Einen Lohneinbehalt vornehmen

Vorgehensweise und Details

Die Vergütung bildet die direkte Gegenleistung für die vom Arbeitnehmer für Rechnung seines Arbeitgebers ausgeführte Arbeit.

Der Arbeitgeber muss dem Arbeitnehmer in der Regel seinen gesamten Lohn am Ende des Monats zahlen und ihm eine Lohnabrechnung zukommen lassen, auf der u. a. der Berechnungsmodus des Lohns angegeben ist.

Der Arbeitgeber kann sich jedoch vom Arbeitnehmer geschuldete Beträge erstatten lassen, indem er einen Teil der Vergütung einbehält.
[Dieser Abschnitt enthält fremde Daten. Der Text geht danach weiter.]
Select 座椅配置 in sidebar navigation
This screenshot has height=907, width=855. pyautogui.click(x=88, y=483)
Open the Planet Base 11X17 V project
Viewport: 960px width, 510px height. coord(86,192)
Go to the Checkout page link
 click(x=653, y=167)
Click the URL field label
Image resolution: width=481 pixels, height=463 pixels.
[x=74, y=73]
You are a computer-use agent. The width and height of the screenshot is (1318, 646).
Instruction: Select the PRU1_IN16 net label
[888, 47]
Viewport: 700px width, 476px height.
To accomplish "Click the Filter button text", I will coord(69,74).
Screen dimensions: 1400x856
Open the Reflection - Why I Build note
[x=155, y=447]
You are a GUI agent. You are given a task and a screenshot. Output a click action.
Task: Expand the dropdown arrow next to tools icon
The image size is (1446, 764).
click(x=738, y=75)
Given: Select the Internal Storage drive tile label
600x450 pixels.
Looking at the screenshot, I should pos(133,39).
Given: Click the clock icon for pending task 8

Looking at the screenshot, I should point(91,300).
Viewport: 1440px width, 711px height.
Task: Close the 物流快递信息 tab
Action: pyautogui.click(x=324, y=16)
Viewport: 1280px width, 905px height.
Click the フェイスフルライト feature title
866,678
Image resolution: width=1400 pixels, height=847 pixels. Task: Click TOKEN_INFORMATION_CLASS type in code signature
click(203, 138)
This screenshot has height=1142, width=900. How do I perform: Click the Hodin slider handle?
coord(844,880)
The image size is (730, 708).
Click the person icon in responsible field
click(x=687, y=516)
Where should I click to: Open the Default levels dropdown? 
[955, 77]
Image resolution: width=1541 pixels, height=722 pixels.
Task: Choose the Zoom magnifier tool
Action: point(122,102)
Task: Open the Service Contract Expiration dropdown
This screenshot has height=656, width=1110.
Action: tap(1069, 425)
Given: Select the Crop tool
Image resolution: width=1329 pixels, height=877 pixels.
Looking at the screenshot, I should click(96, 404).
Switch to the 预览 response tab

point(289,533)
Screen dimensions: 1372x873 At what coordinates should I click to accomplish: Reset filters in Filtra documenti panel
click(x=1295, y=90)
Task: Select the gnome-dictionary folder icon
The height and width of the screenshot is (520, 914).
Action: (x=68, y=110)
Hierfür muss er die Gründe angeben können.

Wer ist betroffen?

Im Rahmen eines Lohneinbehalts sind folgende Personen betroffen:

  • der Arbeitgeber, der den Lohneinbehalt vornehmen möchte, und insbesondere die für das Verfahren zur Zahlung der Löhne zuständige Personalabteilung;
  • der Arbeitnehmer, auf dessen Lohn der Lohneinbehalt vorgenommen werden soll.

Was sind die Voraussetzungen?

Um einen Lohneinbehalt vornehmen zu können, muss ein Arbeitsvertrag vorliegen, der das Verhältnis zwischen dem Arbeitgeber und dem Arbeitnehmer besiegelt.

Vorgehensweise

Fälle, in denen ein Lohneinbehalt vorgenommen werden darf

Von der Lohnpfändung oder der Lohnabtretung abgesehen, kann der Arbeitgeber in folgenden Fällen einen Lohnabzug vornehmen:

  • bei durch den Arbeitnehmer aufgrund des Gesetzes, seines Status als Arbeitnehmer oder der Betriebsordnung des Unternehmens verursachten Geldstrafen;
  • bei Wiedergutmachung eines durch den Arbeitnehmer verursachten Schadens;
  • bei Beschädigung oder Verlust durch den Arbeitnehmer von für die Arbeit benötigten Werkzeugen, Instrumenten, Materialien oder Reinigungsmaterial oder -produkten, für die der Arbeitnehmer verantwortlich ist;
  • bei durch den Arbeitgeber vorgenommenen Vorauszahlungen.
Die Anzahlungen für bereits erledigte oder laufende Arbeiten, für die noch keine endgültige Abrechnung erstellt wurde, gelten nicht als Vorauszahlungen.

Außer in den vorerwähnten Fällen, darf der Arbeitgeber keinen Lohneinbehalt vornehmen, und er muss dem Arbeitnehmer die absolute Verfügbarkeit seines Lohns gewährleisten.

Demzufolge ist ein zwischen dem Arbeitnehmer und dem Arbeitgeber erstelltes schriftliches Dokument im Hinblick auf einen Ausgleich zwischen dem Lohn des Arbeitnehmers und der Forderung des Arbeitgebers nur gültig, wenn die Forderung des Arbeitgebers einem der 4 vom Gesetz vorgesehenen Fälle entspricht.

Beispiel:

Ein Arbeitnehmer nimmt zu Beginn des Jahres seine 25 Urlaubstage im Voraus und kündigt im Laufe des Jahres.

Da der Arbeitnehmer zu viel Urlaubstage genommen hat, möchte der Arbeitgeber einen Abzug in Höhe der im Voraus genommenen Urlaubstage vom letzten Lohn des Arbeitnehmers vornehmen.

Ein solcher Lohneinbehalt würde als ungesetzlich gelten und der Arbeitgeber würde dazu verurteilt, dem Arbeitnehmer den Gesamtbetrag des Lohnabzugs zu erstatten, da es sich nicht um einen der gesetzlich vorgesehenen Fälle handelt.

Berechnung der Höhe des Lohneinbehalts

Für im Rahmen einer Geldstrafe, eines vom Arbeitnehmer verursachten Schadens oder einer Vorauszahlung vorgenommene Lohneinbehalte gilt eine Obergrenze von 10 % der monatlichen Nettovergütung.

Bei einer Beschädigung oder einem Verlust von Material durch den Arbeitnehmer kann der Arbeitgeber den Lohneinbehalt direkt in Höhe des Gesamtbetrags der betroffenen Werkzeuge oder Materialien vornehmen.

All diese Lohneinbehalte werden unabhängig von möglichen Lohnpfändungen oder -abtretungen berechnet.